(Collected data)
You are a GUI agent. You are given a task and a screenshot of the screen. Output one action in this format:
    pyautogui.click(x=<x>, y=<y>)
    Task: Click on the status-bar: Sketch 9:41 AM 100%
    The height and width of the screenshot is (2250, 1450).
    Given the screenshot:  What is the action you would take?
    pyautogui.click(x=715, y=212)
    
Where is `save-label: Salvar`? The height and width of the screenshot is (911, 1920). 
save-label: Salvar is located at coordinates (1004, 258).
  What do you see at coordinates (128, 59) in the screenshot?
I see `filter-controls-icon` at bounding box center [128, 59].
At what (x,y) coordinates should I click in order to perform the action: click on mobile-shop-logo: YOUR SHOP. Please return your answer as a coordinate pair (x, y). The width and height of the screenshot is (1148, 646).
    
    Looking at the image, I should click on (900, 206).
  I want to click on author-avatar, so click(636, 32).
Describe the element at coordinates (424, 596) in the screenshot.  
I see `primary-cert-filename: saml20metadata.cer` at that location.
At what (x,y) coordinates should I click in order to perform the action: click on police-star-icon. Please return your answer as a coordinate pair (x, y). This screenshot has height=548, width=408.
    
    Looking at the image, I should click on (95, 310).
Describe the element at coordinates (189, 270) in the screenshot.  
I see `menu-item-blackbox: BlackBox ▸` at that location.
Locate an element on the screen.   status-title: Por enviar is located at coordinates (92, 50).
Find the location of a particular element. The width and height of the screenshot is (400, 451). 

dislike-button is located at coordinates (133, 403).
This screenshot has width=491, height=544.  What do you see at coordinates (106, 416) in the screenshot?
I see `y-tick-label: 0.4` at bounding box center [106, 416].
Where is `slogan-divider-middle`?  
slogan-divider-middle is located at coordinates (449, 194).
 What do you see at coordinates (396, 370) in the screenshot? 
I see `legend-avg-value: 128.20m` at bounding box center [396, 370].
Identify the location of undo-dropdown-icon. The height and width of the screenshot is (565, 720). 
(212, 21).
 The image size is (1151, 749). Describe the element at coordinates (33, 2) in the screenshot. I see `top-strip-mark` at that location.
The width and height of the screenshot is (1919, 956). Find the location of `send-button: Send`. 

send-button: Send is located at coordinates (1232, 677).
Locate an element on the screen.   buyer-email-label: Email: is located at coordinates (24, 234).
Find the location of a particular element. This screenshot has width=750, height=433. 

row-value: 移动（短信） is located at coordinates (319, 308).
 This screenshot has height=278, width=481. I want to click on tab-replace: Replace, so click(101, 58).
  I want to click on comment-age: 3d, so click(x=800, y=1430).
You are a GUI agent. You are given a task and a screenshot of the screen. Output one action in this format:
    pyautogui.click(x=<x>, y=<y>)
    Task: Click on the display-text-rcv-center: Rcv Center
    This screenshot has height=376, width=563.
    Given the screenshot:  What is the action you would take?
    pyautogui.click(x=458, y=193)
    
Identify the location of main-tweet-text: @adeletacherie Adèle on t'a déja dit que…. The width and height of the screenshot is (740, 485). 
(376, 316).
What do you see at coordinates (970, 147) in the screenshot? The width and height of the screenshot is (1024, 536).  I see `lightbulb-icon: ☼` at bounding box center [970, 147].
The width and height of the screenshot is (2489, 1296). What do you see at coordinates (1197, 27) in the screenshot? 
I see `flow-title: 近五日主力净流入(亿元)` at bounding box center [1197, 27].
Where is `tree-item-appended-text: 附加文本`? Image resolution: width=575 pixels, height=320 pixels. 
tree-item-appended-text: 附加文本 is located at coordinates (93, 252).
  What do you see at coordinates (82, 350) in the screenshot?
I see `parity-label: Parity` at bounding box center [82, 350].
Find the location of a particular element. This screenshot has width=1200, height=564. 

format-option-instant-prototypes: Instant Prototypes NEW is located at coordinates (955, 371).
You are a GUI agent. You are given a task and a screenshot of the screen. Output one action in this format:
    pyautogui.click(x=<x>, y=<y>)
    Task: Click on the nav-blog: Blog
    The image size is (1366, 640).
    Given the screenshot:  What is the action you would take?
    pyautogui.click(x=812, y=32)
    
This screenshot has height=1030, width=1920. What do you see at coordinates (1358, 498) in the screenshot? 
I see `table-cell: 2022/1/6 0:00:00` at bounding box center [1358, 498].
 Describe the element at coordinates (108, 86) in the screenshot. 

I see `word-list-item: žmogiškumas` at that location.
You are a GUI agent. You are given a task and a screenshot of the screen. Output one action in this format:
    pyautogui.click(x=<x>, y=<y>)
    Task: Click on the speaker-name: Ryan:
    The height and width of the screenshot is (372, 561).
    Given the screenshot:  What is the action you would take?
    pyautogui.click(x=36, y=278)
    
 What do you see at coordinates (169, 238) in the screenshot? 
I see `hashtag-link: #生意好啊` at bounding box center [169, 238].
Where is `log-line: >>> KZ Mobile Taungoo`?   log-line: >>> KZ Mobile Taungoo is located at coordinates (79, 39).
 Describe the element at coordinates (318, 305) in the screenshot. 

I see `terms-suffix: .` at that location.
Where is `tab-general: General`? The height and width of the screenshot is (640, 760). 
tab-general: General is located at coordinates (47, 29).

§ **Exercise instructions**: Retype all of the data above, character for character, keeping every line in its original order.

§ **Response to the task**:
You are a GUI agent. You are given a task and a screenshot of the screen. Output one action in this format:
    pyautogui.click(x=<x>, y=<y>)
    Task: Click on the status-bar: Sketch 9:41 AM 100%
    The height and width of the screenshot is (2250, 1450).
    Given the screenshot:  What is the action you would take?
    pyautogui.click(x=715, y=212)
    
Where is `save-label: Salvar`? The height and width of the screenshot is (911, 1920). 
save-label: Salvar is located at coordinates (1004, 258).
  What do you see at coordinates (128, 59) in the screenshot?
I see `filter-controls-icon` at bounding box center [128, 59].
At what (x,y) coordinates should I click in order to perform the action: click on mobile-shop-logo: YOUR SHOP. Please return your answer as a coordinate pair (x, y). The width and height of the screenshot is (1148, 646).
    
    Looking at the image, I should click on (900, 206).
  I want to click on author-avatar, so click(636, 32).
Describe the element at coordinates (424, 596) in the screenshot.  
I see `primary-cert-filename: saml20metadata.cer` at that location.
At what (x,y) coordinates should I click in order to perform the action: click on police-star-icon. Please return your answer as a coordinate pair (x, y). This screenshot has height=548, width=408.
    
    Looking at the image, I should click on (95, 310).
Describe the element at coordinates (189, 270) in the screenshot.  
I see `menu-item-blackbox: BlackBox ▸` at that location.
Locate an element on the screen.   status-title: Por enviar is located at coordinates (92, 50).
Find the location of a particular element. The width and height of the screenshot is (400, 451). 

dislike-button is located at coordinates (133, 403).
This screenshot has width=491, height=544.  What do you see at coordinates (106, 416) in the screenshot?
I see `y-tick-label: 0.4` at bounding box center [106, 416].
Where is `slogan-divider-middle`?  
slogan-divider-middle is located at coordinates (449, 194).
 What do you see at coordinates (396, 370) in the screenshot? 
I see `legend-avg-value: 128.20m` at bounding box center [396, 370].
Identify the location of undo-dropdown-icon. The height and width of the screenshot is (565, 720). 
(212, 21).
 The image size is (1151, 749). Describe the element at coordinates (33, 2) in the screenshot. I see `top-strip-mark` at that location.
The width and height of the screenshot is (1919, 956). Find the location of `send-button: Send`. 

send-button: Send is located at coordinates (1232, 677).
Locate an element on the screen.   buyer-email-label: Email: is located at coordinates (24, 234).
Find the location of a particular element. This screenshot has width=750, height=433. 

row-value: 移动（短信） is located at coordinates (319, 308).
 This screenshot has height=278, width=481. I want to click on tab-replace: Replace, so click(101, 58).
  I want to click on comment-age: 3d, so click(x=800, y=1430).
You are a GUI agent. You are given a task and a screenshot of the screen. Output one action in this format:
    pyautogui.click(x=<x>, y=<y>)
    Task: Click on the display-text-rcv-center: Rcv Center
    This screenshot has height=376, width=563.
    Given the screenshot:  What is the action you would take?
    pyautogui.click(x=458, y=193)
    
Identify the location of main-tweet-text: @adeletacherie Adèle on t'a déja dit que…. The width and height of the screenshot is (740, 485). 
(376, 316).
What do you see at coordinates (970, 147) in the screenshot? The width and height of the screenshot is (1024, 536).  I see `lightbulb-icon: ☼` at bounding box center [970, 147].
The width and height of the screenshot is (2489, 1296). What do you see at coordinates (1197, 27) in the screenshot? 
I see `flow-title: 近五日主力净流入(亿元)` at bounding box center [1197, 27].
Where is `tree-item-appended-text: 附加文本`? Image resolution: width=575 pixels, height=320 pixels. 
tree-item-appended-text: 附加文本 is located at coordinates (93, 252).
  What do you see at coordinates (82, 350) in the screenshot?
I see `parity-label: Parity` at bounding box center [82, 350].
Find the location of a particular element. This screenshot has width=1200, height=564. 

format-option-instant-prototypes: Instant Prototypes NEW is located at coordinates (955, 371).
You are a GUI agent. You are given a task and a screenshot of the screen. Output one action in this format:
    pyautogui.click(x=<x>, y=<y>)
    Task: Click on the nav-blog: Blog
    The image size is (1366, 640).
    Given the screenshot:  What is the action you would take?
    pyautogui.click(x=812, y=32)
    
This screenshot has height=1030, width=1920. What do you see at coordinates (1358, 498) in the screenshot? 
I see `table-cell: 2022/1/6 0:00:00` at bounding box center [1358, 498].
 Describe the element at coordinates (108, 86) in the screenshot. 

I see `word-list-item: žmogiškumas` at that location.
You are a GUI agent. You are given a task and a screenshot of the screen. Output one action in this format:
    pyautogui.click(x=<x>, y=<y>)
    Task: Click on the speaker-name: Ryan:
    The height and width of the screenshot is (372, 561).
    Given the screenshot:  What is the action you would take?
    pyautogui.click(x=36, y=278)
    
 What do you see at coordinates (169, 238) in the screenshot? 
I see `hashtag-link: #生意好啊` at bounding box center [169, 238].
Where is `log-line: >>> KZ Mobile Taungoo`?   log-line: >>> KZ Mobile Taungoo is located at coordinates (79, 39).
 Describe the element at coordinates (318, 305) in the screenshot. 

I see `terms-suffix: .` at that location.
Where is `tab-general: General`? The height and width of the screenshot is (640, 760). 
tab-general: General is located at coordinates (47, 29).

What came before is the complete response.